Appendix 4.(fn. 222).
The word `nature, taken as the opposite of `reason', has a long history, and bears much the same meaning as that given by its etymology. In Latin, natura [nature] has the same root as nascor [I come to birth], while fusiV springs quite obviously from the verb fuo, `I plant, produce, generate' and so on. Reason, however, is not something that comes to birth or decays. Hence the famous distinction of Plato: all things are divided into those which generate and decay (gigomena), and those which, neither generating nor decaying, are eternal. Such a way of considering what is inherent to the use of words in very ancient languages shows how familiar to the human mind are the truths I have proclaimed about the nature of being. It shows that the system of philosophy which I have proposed has per se the consent of the human race; languages, our oldest and most trustworth y monuments, mirror this consent. I have shown that reason possesses an eternal element which is not the human being, although it is manifested in the human being; it is in no way subjective, although it is intimately united with the subject; finally, it is not a created, finite nature (quod nascitur [that which comes to birth]), but something superior to nature. The opposition between nature and reason, which is found in very ancient languages, is therefore the same opposition that I have endeavoured to establish between subject and object, that is, between created human beings and that ideal being which enlightens them, both without confusing itself with them, or coming to birth or perishing with them. It is the same opposition as that which we find between the intelligent soul and the light that renders the soul intelligent, and in the conjunction between the finite and the infinite, the human and the divine.

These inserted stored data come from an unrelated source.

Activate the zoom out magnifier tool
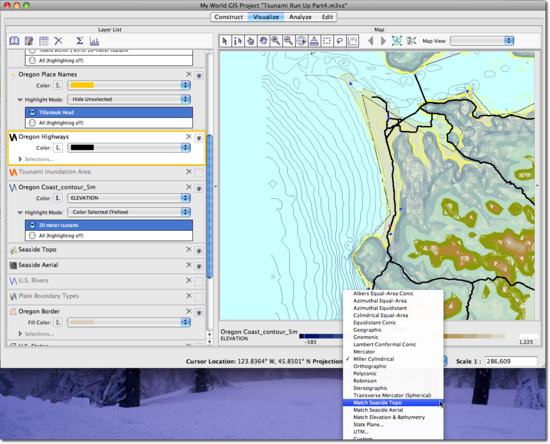Viewport: 550px width, 444px height. tap(288, 41)
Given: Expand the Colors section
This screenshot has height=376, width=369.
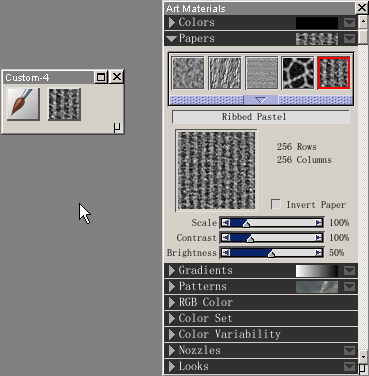Looking at the screenshot, I should click(172, 22).
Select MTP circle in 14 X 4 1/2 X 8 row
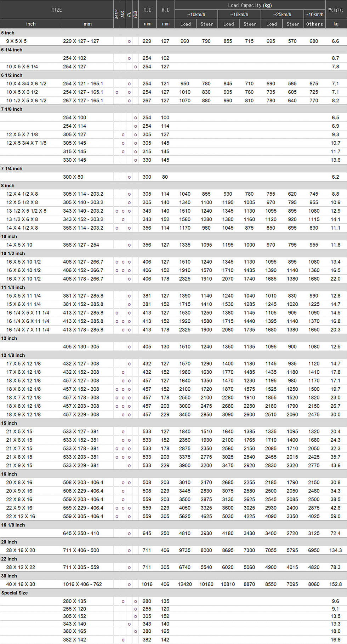The width and height of the screenshot is (347, 644). (117, 228)
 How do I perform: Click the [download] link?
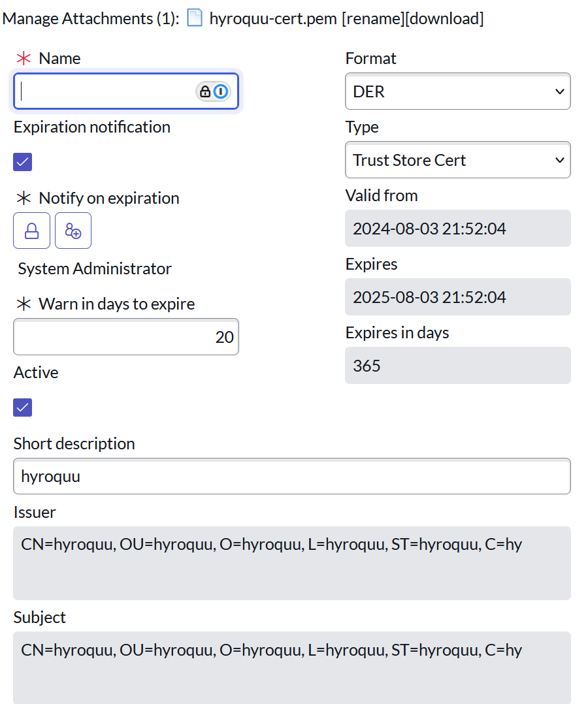point(445,18)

But we should also consider the other meanings of the word `nature''. Here I shall quote from Aquinas, whose wonderful gifts included that of ascertaining the meaning of words with great acuteness and precision, a necessary condition for all good logic.
He shows how other meanings of `nature' derive from the most ancient use of the word. According to him, the following are the four meanings which the word `nature' successively acquired: `First, it was employed to signify the generation of living things, that is, their birth. Then it came to mean the intrinsic principle of all movement, metaphorically speaking generation, as we know, springs from an intrinsic principle. It was then extended to mean both the form and the matter of things because the intrinsic principle is the cause of both. Then it was applied to the essence of things because essence receives its completion from form' (S.T., I, q. 29, art. 1). Now, when the Stoics said, `It is the nature of the human being to be rational' and deduced a natural Right according to reason, and when Cicero, following their footsteps, wrote: `Taking what is another's, and augmenting one's own well-being at another's expense, is more against NATURE than death, poverty, sorrow or anything else that can happen to the body or to external things' (De Off., 3, 5), they used the word `nature' in place of `essence', that is, the essence of human beings. Cicero propounded his beautiful opinion - which contains the true principle of the Right of nature - because being rational, and consequently moral, is essential for human beings. And it is entirely in keeping with this essence that one should not harm others, even to help oneself.